As you might know, I’ve spent the last three months between jobs following my second COVID-era layoff. I’m starting up a new role on Monday, and it feels like a good moment to think about what these last few months of very little work have meant for me and for how we can get our teams what they need in even “these times.”
I should start by saying that I’m extremely fortunate that my cost of living was covered by unemployment insurance, and I have a pretty reliable financial safety net with no one else depending on me financially. So this is all in the context of a confidence that I’d be able to pay for housing and food even if I didn’t get hired for several months. Also, the job market felt radically different this time than in March of 2020: companies were reaching out to me, lots of jobs that aligned with my skill set were getting posted, more companies understood how to make a remote interview work (though let’s be honest – lots of places have still got a long way to go there). I had the support of a broader network and more friends who weren’t also unemployed.
Under that radically different job market is – yes – the Great Resignation, a catchall term that stands in for those who have left the workforce because work can’t support their families or their dignity; those who can no longer work because COVID made it impossible; and a staggering death toll that we continue to gloss over. But under it is also the Great Unionization (are we calling it that yet?): victories of workers coming into their collective power, demanding better working conditions and management who can take a longer, more sustainable view of what makes a company AND the people who comprise it thrive.
So that radically different feeling, coupled with vaccinations, meant that while there was and is plenty to be broadly anxious about in the world, I could let go of much of the personal anxiety that characterized April and May of 2020 for me. I could be confident that I would be okay. I could let myself read books and give more volunteer time and look at art and take on a couple of interesting freelance projects.
Now, three months into that space, I finally don’t feel like I’m under the thumb of burnout that was pressing for so long and that frankly couldn’t be lifted during the early months of the pandemic, no matter how many novels I inhaled. I feel, at some level, ready to return to finding and solving new problems, ready to be a practicing manager again without worrying that I will constantly need to protect my team from my own feelings.

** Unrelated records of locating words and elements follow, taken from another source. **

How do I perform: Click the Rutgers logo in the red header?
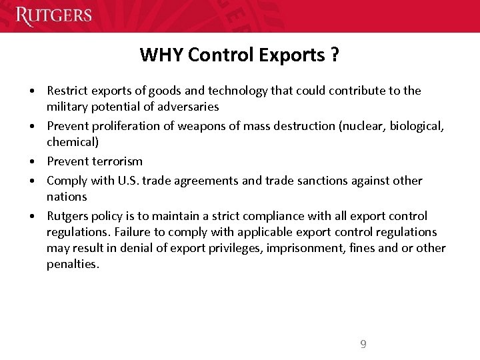tap(53, 15)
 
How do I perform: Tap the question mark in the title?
tap(333, 55)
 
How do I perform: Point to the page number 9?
tap(363, 344)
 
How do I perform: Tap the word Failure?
tap(135, 232)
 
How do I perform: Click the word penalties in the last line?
tap(72, 265)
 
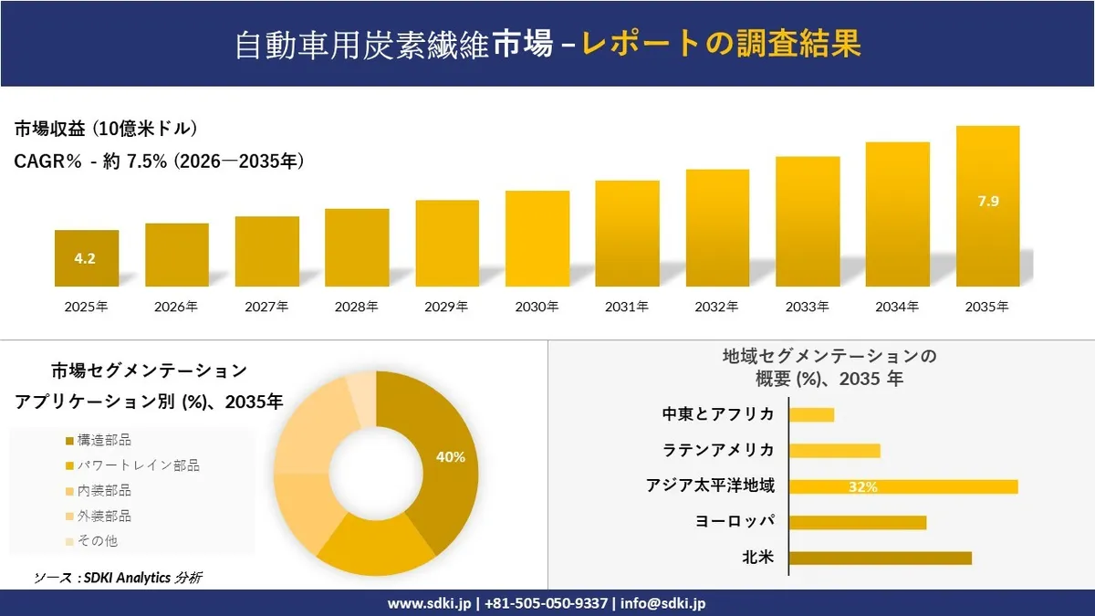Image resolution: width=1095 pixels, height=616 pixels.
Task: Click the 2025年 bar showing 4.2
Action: click(86, 258)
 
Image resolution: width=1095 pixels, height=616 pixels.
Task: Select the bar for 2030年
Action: click(537, 238)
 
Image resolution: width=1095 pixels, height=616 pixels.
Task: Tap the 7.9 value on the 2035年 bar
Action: click(987, 202)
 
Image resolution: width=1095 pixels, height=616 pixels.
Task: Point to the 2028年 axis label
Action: click(356, 308)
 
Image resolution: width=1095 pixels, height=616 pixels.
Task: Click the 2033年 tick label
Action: click(807, 308)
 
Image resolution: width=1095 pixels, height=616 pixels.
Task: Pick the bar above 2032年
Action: click(717, 227)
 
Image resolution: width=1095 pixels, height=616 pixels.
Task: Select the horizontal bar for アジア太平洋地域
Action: click(902, 486)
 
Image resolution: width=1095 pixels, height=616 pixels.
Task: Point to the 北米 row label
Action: click(758, 558)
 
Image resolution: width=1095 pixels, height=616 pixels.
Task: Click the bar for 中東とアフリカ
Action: click(811, 415)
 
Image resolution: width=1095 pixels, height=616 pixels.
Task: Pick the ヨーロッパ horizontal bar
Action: click(857, 522)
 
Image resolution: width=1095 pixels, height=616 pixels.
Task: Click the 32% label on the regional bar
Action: click(862, 487)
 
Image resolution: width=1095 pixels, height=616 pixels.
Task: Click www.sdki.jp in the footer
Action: click(429, 603)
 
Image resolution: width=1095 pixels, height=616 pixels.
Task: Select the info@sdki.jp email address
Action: click(662, 603)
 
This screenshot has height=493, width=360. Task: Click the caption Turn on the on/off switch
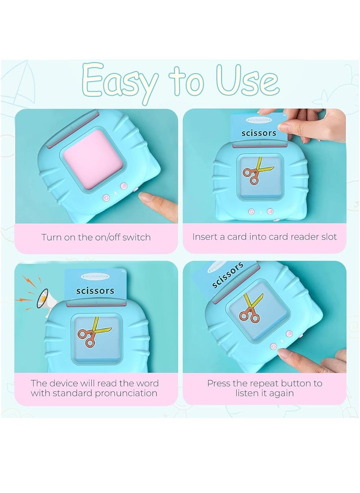(x=96, y=237)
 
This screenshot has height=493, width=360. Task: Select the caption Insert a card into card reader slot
(x=265, y=237)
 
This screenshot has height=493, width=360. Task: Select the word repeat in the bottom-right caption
(x=274, y=384)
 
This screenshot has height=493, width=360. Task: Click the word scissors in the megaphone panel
(x=95, y=291)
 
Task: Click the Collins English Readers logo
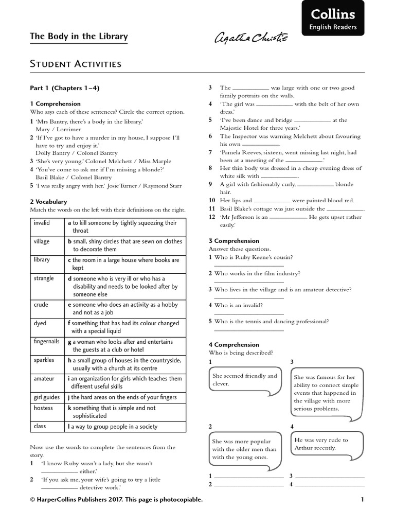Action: tap(332, 18)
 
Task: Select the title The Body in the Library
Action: tap(79, 37)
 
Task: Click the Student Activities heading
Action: tap(76, 64)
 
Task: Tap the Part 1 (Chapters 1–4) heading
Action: tap(64, 88)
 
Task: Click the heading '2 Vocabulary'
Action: tap(48, 202)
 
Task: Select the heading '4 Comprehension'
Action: tap(234, 345)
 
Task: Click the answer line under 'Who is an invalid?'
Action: tap(248, 314)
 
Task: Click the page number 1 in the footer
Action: tap(362, 499)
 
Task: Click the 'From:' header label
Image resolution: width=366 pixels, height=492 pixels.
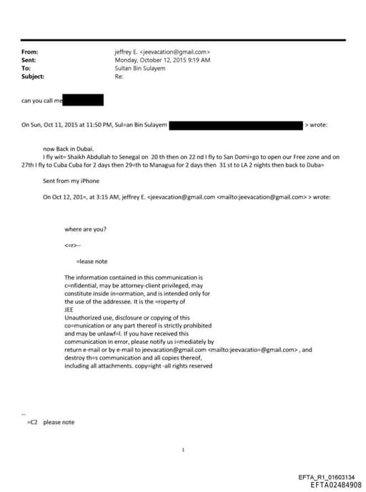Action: click(29, 52)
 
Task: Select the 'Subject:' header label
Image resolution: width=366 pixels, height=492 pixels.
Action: click(33, 76)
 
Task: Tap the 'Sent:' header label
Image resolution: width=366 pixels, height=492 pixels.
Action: click(29, 60)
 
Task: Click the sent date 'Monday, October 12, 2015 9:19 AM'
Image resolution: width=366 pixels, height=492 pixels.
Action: click(162, 60)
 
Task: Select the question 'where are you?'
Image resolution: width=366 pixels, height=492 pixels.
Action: click(85, 228)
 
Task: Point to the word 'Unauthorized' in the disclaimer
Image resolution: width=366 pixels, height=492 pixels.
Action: click(81, 317)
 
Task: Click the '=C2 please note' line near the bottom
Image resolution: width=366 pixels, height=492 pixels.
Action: click(50, 422)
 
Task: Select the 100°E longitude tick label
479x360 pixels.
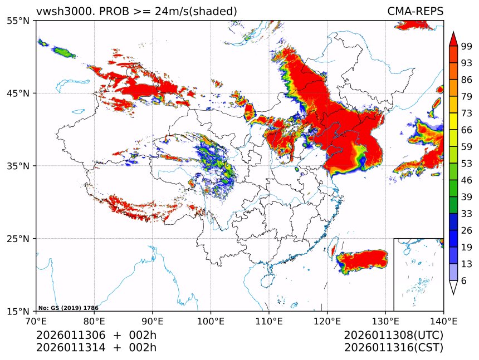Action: (x=211, y=320)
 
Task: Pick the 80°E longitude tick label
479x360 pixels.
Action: (x=94, y=320)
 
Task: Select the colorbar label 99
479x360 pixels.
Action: (x=467, y=46)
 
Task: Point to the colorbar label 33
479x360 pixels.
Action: (x=467, y=214)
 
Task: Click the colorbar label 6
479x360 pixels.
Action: (x=464, y=281)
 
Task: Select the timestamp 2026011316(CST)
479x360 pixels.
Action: (x=393, y=348)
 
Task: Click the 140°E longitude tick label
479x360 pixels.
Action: (x=443, y=320)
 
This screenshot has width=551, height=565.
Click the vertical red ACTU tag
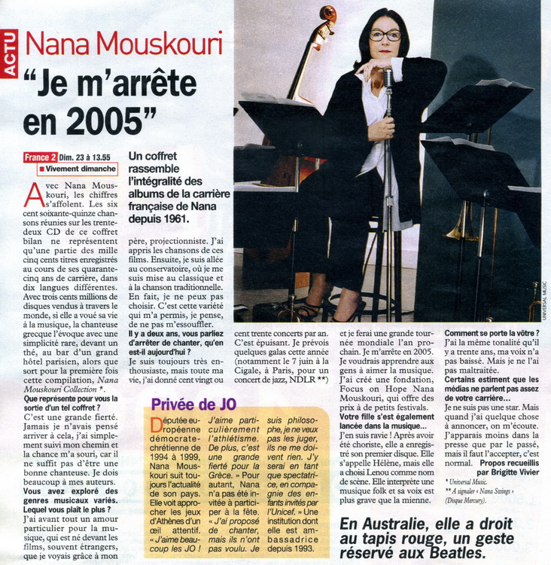click(x=11, y=53)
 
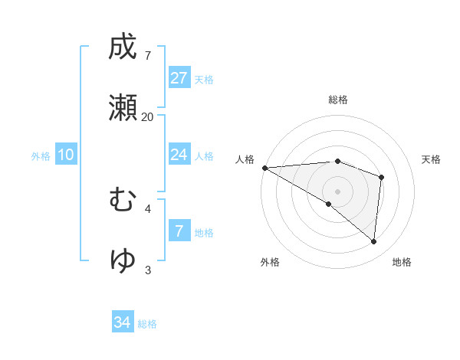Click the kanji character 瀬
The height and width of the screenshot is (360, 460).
coord(123,108)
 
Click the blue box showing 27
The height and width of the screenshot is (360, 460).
coord(179,78)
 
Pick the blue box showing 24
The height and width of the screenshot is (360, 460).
coord(179,155)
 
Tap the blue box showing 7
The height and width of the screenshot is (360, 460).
coord(179,231)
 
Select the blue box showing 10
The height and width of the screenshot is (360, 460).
coord(66,155)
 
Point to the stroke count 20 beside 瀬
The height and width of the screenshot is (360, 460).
coord(147,116)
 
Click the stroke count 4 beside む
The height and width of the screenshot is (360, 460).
coord(147,208)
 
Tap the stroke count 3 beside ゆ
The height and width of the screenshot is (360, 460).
coord(147,269)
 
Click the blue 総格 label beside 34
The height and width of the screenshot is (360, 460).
coord(147,324)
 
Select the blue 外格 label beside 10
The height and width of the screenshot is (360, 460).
coord(41,156)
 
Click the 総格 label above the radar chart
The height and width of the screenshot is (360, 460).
coord(338,100)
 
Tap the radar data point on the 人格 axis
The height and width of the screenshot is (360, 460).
coord(264,167)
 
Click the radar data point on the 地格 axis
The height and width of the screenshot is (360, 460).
coord(374,242)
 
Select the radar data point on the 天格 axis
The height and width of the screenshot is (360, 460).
coord(382,177)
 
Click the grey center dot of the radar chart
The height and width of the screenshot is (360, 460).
coord(337,191)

It took all this to get here. It took three months of relative security and confidence that I would be okay, with most of my time being able to be spent on things that energize me.
That’s all very swell for me as an individual, but it’s also so far from the norm right now as to be almost laughable. Like the lesson here is “have enough money.” Very useful information, Hands.
So the obvious next question for readers of this blog is: how can we, as leaders of companies and teams, systematize the benefits of the kind of experience I’ve had over the last few months? How can we normalize and support people taking sabbaticals from everyday work where the focus isn’t caretaking or producing? While we are actively working, how can we make sure there is room in our lives for the things that energize us, if work isn’t serving that purpose? (And let’s face it: it’s a rare job that doesn’t take more energy than it gives.) How can we set goals that match our capacity to sustain the effort they require?
The answer to most of these questions will require a lot of listening: listening to your teams, listening to what your own feelings are telling you (because feelings are not facts, but they are data!), listening to workers in and outside your particular industry, who face different kinds of identity-based challenges, and being brave enough to make changes that serve the long term even if it means not making that short-term goal.
My wish for all of us for 2022, fellow managers, is that we continue to listen and act and listen again.